I think it's super neat. The barrel looks like an old rifle bolt.
I'm fairly certain is is, without seeing different angles to get a real bead on it. The slots in the lugs look ground in. I'm kind of betting the barrel is two pieces--either front and back pressed and/or soldered together and then cleaned up, or bored out and lined. An old BP cartridge if they barrel was scavenged from the same gun. If not, all bets are off.
This is definitely not a production piece. Fairly well designed for a garage job, at least. I'm pretty sure the spring guides are brazed on. I'd be surprised if the main portion of the body wasn't repurposed and cut from something else, probably considerably larger. Judging by that style of trigger, maybe an oiler or an early drill.
The checkering on the striker block says that either someone has a good hand with a file and a 'good enough' mentality or they tilted it 45 degrees in a vice to catch the edge of a cutting tool.

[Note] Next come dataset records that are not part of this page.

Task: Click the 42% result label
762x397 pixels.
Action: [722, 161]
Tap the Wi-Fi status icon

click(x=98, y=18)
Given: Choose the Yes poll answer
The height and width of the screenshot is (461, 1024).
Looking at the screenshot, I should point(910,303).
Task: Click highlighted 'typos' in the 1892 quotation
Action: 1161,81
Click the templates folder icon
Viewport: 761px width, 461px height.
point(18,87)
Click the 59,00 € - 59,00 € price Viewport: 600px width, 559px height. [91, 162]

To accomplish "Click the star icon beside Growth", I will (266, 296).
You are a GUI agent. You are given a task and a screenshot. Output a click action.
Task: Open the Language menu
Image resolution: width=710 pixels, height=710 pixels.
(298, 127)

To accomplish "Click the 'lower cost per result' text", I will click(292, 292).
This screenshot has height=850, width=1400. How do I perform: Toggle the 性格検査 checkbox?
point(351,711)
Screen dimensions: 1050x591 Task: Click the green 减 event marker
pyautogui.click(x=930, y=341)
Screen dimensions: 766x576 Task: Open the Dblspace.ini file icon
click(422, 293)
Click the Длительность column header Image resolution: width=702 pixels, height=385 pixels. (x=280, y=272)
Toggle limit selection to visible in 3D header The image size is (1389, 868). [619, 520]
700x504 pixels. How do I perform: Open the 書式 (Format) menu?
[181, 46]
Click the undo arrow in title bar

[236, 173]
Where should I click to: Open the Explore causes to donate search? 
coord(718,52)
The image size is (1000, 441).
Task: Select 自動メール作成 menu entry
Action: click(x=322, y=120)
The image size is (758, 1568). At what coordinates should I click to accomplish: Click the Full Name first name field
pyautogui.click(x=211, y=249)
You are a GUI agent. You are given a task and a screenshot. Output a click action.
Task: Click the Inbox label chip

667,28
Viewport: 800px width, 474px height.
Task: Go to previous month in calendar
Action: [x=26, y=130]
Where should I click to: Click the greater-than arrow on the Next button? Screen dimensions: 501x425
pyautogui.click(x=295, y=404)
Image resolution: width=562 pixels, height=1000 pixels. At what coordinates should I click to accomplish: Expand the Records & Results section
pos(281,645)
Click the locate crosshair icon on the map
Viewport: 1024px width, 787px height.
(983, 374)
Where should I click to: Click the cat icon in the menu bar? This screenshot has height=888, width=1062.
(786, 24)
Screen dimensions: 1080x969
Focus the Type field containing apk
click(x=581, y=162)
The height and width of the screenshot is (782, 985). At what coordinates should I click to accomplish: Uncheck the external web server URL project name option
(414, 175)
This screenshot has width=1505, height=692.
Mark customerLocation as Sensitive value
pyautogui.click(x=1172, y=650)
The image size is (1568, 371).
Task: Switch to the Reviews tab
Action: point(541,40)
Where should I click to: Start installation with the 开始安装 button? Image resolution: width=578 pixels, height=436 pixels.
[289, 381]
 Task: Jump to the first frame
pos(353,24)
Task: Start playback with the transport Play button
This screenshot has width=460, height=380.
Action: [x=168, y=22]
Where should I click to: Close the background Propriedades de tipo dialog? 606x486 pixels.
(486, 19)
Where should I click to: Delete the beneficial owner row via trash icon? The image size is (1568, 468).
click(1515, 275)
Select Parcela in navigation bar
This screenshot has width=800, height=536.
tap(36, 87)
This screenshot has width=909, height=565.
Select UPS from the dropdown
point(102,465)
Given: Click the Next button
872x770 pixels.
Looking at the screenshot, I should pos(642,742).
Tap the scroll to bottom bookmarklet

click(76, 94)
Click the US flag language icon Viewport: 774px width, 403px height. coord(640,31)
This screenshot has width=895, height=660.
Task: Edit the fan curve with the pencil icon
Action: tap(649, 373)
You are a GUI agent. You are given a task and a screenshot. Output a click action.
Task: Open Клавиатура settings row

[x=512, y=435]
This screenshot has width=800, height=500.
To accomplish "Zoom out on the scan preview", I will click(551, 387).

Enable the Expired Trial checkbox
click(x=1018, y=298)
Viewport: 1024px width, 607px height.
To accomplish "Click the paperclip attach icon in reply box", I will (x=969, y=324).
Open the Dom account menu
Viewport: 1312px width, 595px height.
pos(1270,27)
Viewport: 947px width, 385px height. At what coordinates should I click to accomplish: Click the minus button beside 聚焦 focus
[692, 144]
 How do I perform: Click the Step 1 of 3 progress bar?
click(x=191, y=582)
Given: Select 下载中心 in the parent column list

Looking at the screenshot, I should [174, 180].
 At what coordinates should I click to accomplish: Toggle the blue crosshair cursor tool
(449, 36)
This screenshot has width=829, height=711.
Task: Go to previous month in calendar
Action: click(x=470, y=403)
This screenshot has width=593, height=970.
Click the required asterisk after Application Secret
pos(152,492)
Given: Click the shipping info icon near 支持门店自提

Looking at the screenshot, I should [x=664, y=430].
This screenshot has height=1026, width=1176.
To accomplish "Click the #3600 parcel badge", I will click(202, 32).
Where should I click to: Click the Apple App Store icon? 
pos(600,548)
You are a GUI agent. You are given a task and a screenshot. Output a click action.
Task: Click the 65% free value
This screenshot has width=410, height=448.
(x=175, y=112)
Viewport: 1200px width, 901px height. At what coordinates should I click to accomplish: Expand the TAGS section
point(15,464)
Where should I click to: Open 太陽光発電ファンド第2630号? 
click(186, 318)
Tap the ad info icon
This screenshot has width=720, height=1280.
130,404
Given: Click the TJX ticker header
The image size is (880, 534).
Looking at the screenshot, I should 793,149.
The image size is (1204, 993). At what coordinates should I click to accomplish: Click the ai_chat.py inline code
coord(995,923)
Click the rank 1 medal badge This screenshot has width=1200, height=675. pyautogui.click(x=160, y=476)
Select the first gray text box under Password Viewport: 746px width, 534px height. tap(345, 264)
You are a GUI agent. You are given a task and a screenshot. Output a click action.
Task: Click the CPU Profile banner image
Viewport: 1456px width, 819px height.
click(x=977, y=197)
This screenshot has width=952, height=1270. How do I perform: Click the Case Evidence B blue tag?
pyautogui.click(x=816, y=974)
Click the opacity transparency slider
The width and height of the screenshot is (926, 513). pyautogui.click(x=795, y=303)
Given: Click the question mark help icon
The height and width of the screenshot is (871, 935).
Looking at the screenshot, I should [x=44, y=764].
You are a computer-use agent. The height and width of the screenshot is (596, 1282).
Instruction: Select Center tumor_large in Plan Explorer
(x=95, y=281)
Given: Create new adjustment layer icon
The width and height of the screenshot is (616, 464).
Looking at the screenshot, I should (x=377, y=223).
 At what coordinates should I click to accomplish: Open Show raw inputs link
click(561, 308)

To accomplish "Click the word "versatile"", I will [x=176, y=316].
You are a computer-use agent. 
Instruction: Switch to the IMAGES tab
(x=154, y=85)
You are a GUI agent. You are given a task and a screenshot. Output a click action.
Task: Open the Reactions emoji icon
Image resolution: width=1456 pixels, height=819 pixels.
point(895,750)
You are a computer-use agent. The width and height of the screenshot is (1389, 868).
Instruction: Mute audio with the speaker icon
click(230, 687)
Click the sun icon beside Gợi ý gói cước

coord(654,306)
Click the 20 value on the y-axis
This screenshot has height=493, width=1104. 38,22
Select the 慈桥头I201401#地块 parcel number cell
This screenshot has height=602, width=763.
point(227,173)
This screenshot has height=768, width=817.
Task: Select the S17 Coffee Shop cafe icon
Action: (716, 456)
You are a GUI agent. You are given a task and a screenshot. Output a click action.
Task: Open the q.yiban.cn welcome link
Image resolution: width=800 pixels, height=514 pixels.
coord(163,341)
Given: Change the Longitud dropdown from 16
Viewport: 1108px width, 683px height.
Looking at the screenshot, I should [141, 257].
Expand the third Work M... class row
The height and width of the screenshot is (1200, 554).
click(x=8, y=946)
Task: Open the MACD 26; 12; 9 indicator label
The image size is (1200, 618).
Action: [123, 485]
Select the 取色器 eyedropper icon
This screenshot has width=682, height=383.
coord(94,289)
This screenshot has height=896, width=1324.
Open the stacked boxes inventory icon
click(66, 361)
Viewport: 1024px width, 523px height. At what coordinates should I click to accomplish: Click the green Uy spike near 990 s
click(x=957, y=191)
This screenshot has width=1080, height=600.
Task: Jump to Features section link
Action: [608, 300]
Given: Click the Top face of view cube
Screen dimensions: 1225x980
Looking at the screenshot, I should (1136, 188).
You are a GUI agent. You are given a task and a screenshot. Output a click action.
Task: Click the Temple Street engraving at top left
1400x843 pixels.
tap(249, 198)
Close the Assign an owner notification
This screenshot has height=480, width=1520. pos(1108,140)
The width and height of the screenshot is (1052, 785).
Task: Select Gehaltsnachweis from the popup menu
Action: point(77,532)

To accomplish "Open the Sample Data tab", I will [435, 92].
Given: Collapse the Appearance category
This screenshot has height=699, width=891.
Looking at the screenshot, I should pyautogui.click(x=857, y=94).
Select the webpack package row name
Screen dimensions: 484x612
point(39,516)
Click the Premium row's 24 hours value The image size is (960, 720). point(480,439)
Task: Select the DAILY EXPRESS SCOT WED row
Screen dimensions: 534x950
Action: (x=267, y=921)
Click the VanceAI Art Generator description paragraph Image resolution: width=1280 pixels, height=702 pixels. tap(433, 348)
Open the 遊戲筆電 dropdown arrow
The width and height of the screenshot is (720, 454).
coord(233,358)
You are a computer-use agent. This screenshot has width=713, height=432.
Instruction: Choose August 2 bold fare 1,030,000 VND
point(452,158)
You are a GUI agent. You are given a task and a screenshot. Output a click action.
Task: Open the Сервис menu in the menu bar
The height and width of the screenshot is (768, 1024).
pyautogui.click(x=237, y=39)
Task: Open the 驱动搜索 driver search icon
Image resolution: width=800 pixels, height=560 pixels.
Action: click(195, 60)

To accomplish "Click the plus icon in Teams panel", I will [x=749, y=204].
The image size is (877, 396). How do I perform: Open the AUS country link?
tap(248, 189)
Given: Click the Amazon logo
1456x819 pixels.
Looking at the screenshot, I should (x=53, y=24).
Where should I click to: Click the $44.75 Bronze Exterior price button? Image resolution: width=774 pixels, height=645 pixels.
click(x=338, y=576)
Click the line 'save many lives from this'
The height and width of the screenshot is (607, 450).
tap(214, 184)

Definitely a file on the... dongle? on the back.
Certainly the same person, or at least tool, that knurled the front of the barrel didn't do the rest. It's a lot harder to checker flat than knurl round.
Definitely ingenuity here, and either patience but little skill or vice versa.
Whatever it be, don't shoot it. If it's built like it looks, I wouldn't trust it to hold up to firing pressure for long. At best, your wrist would regret it. Assuming you can hang onto it.